* TEXT SECTION *
Not really, the meanings are slightly different:


u to doba = u to vrijeme = at that time
u tom dobu = u tom vremenu = at that [defined] period
You will seldom hear "u tom dobu" because it requires a previously well-defined time period. When talking about the Stone Age, ("_kameno doba_") (hr.wikipedia link above), you would say "_u tom dobu_" (that is, _kamenom_). Just see the Google search. In every example on the first page of hits, it's either about a life age, or a historical period, always defined by the context.
 
"U to doba", "u to vrijeme" is more often used because it basically just means "simultaneously, at the same time". Which is much more often required in speech.


----------



## TriglavNationalPark

Duya said:


> seems that they applied feminine declension, when in fact it should be neuter (it is an odd word because it is neuter but has -a suffix in the nominative).

* SUPPLIED MATERIAL *
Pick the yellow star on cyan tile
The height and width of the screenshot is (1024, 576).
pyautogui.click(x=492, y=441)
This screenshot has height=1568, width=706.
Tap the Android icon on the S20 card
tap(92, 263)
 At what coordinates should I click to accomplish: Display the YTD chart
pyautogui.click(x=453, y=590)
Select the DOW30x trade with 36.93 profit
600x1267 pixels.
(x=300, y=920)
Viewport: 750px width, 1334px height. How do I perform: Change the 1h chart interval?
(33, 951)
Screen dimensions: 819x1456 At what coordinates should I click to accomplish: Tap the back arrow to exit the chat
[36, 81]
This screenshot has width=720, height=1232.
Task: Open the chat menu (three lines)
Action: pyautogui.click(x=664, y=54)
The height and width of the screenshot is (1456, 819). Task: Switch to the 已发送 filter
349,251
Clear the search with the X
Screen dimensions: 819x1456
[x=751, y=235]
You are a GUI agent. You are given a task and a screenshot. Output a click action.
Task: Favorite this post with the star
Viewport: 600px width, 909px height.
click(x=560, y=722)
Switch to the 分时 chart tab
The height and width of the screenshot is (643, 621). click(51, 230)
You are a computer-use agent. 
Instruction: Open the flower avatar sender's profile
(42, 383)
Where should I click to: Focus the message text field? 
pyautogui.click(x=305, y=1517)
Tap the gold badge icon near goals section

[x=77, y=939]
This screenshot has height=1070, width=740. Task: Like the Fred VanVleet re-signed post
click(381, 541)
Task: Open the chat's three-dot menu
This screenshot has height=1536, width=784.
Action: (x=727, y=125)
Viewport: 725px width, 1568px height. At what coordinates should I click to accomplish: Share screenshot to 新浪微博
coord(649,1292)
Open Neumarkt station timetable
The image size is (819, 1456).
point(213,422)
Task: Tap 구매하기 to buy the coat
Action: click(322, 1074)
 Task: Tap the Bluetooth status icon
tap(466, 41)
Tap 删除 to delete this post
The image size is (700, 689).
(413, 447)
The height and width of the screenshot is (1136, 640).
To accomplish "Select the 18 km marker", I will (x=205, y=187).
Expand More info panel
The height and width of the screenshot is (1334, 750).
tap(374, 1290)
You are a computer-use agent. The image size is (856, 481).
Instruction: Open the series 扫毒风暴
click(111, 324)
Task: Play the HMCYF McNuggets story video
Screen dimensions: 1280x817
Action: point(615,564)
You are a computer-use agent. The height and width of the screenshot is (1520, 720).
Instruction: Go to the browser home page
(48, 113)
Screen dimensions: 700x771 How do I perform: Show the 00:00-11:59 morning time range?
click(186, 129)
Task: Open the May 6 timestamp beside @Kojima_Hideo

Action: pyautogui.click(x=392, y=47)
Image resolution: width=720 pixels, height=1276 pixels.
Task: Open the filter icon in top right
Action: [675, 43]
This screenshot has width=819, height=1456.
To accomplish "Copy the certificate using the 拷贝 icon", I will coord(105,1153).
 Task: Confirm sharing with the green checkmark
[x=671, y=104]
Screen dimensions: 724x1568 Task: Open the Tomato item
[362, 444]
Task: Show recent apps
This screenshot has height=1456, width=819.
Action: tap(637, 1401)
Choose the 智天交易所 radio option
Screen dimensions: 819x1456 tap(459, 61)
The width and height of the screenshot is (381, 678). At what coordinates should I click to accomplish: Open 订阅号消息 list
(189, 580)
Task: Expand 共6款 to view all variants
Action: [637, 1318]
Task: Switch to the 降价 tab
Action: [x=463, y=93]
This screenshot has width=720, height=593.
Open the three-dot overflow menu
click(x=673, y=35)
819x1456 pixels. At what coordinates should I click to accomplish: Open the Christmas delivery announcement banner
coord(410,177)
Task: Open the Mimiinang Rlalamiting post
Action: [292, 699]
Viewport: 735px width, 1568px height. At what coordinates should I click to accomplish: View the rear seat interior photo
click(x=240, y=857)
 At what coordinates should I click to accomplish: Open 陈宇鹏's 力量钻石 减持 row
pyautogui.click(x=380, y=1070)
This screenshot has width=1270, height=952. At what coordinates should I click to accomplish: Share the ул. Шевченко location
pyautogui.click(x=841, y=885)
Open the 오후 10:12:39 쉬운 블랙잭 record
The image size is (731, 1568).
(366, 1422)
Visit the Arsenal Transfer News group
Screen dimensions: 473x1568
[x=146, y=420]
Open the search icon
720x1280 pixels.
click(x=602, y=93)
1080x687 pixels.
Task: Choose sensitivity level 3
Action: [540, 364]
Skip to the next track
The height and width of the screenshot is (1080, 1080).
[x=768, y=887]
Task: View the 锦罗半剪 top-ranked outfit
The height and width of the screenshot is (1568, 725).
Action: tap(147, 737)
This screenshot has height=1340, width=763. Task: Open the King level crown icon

* EXERCISE INSTRUCTIONS *
a - Which Croatian phrases does the forum thread on Croatian time expressions equate with the English "at that time" or "at that [defined] period"?
b - Write the next part of the forum thread on Croatian time expressions, picking up after its last line.

* ANSWER SET *
a - u to doba, u to vrijeme, u tom dobu, u tom vremenu

b -
Could the Croatian standard be different than the Serbian standard in this case? I'm wondering because *doba* is feminine in Slovenian, so perhaps this is a case of Kajkavian (or Chakavian) influence on standard Croatian?

As for Slovenian, in addition to the names mentioned by Sokol, there are a few other nouns that aren't usually declined (e.g. *punči*, *karitas*),* but they are exceedingly rare. Even loanwords that aren't usually declined when they first enter the Slovenian language tend to become declinable after some time.

* Note that these are both are feminine nouns not ending in *-a*, just like the personal names mentioned by Sokol. However, most other feminine nouns not ending in *-a* (e.g. *cerkev, peč, miš, rit, povodenj*) _are_ fully declinable.


----------



## DenisBiH

> Could the Croatian standard be different than the Serbian standard in this case? I'm wondering because *doba* in Slovenian is feminine, so perhaps this is a case of Kajkavian (or Chakavian) influence on standard Croatian?


If you look at the page with the faulty declension, at the top you can see the correct forms for D/L (dobu) taken from the dictionary entries, and then the erroneous forms listed declined below (D/L **dobi). If it truly were a difference in standards and not a mistake, you wouldn't have that discrepancy.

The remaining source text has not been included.